Task requirements:
**A)** From the passage on medication safety, copy word for word everything from "Levine, Deborah A." down to "312.7031 (1996): 629-632.".
**B)** According to the passage on medication safety, whom should you consult if you suspect the recommended dosage on an over-the-counter drug will not meet your needs?

Extract to read:
════════

Parents are strongly encouraged to be aware of the drugs being purchased and used by their adolescent children. Even innocuous drugs such as cold and cough medicines may be abused.

To prevent such addiction or abuse, it is reasonable to ask your doctor about non-drug treatments whenever possible. When drug treatment is prescribed, it is important to follow one’s medical prescription exactly as it is written. Likewise, when using an over-the-counter drug, the instructions for usage on a bottle’s label should be followed with strict fidelity. Be sure to ask questions about your medication until you fully understand how and how often it should be taken. Communicate any problems you are having with your medications with your doctor before adjusting your medication use in any way. If you suspect that the recommended dosage on the side of an over-the-counter drug will not meet your needs, communicate this with a pharmacist so that you can be sure to purchase the most effective drug for your condition.

Sources:

Lessenger, James E., and Steven D. Feinberg. “Abuse of Prescription and Over-the-Counter Medications.” American Board of Family Medicine, 1 Jan. 2008, www.jabfm.org/content/21/1/45.

Volkow, Nora D., et al. "Medication-assisted therapies—tackling the opioid-overdose epidemic." New England Journal of Medicine 370.22 (2014): 2063-2066.

Levine, Deborah A. "‘Pharming’: The abuse of prescription and over-the-counter drugs in teens." Current opinion in pediatrics 19.3 (2007): 270-274.

Blenkinsopp, Alison, and Colin Bradley. "Over the Counter Drugs: Patients, society, and the increase in self medication." Bmj 312.7031 (1996): 629-632.

⑩ Keep a Health Journal

Medical professionals could use as much information about your health history as possible when making an appropriate diagnosis. Although there are efforts to record this information on a database that can be accessed by medical professionals from different organizations, the endeavor has been plagued by multiple logistical, political, and practical issues. While technical and elaborate answers may be more widely available in the future, simply keeping a written “personal health journal” can be a useful tool for this and other purposes.

════════

Extracted material:
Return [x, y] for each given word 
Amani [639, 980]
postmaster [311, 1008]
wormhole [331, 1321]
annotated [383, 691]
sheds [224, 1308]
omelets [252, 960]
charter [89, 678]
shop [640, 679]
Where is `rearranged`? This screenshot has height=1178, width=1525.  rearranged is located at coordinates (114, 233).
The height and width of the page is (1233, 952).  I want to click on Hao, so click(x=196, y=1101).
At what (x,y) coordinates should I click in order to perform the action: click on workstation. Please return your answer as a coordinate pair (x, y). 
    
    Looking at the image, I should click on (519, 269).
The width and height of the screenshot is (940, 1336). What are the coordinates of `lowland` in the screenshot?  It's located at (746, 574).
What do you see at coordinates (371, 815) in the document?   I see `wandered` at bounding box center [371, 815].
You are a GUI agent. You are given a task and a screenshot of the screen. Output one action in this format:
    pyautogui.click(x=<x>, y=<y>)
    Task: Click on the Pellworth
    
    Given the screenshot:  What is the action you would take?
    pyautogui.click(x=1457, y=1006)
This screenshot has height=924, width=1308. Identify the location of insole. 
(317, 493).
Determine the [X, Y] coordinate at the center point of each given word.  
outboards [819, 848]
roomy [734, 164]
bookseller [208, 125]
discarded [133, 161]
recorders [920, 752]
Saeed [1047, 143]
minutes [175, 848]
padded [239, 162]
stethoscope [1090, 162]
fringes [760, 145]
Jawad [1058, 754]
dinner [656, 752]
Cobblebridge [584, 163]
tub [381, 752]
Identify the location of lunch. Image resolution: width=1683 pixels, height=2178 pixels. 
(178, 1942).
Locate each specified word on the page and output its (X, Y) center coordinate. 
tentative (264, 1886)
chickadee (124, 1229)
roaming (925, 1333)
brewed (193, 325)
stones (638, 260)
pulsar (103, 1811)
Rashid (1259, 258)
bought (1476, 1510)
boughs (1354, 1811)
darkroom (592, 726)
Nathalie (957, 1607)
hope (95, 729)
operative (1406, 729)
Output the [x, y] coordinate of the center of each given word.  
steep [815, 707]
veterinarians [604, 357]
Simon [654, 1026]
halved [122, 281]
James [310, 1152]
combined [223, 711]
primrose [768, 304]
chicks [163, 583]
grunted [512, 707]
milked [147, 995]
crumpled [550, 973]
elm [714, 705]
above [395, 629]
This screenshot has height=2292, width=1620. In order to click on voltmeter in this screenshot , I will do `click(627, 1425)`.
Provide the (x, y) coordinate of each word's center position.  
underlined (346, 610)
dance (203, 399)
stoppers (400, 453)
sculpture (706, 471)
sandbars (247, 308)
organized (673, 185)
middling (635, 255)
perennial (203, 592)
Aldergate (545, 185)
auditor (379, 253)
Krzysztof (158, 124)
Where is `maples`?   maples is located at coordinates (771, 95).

════════

Answers in order:
**A)**
Levine, Deborah A. "‘Pharming’: The abuse of prescription and over-the-counter drugs in teens." Current opinion in pediatrics 19.3 (2007): 270-274.

Blenkinsopp, Alison, and Colin Bradley. "Over the Counter Drugs: Patients, society, and the increase in self medication." Bmj 312.7031 (1996): 629-632.

**B)** A pharmacist.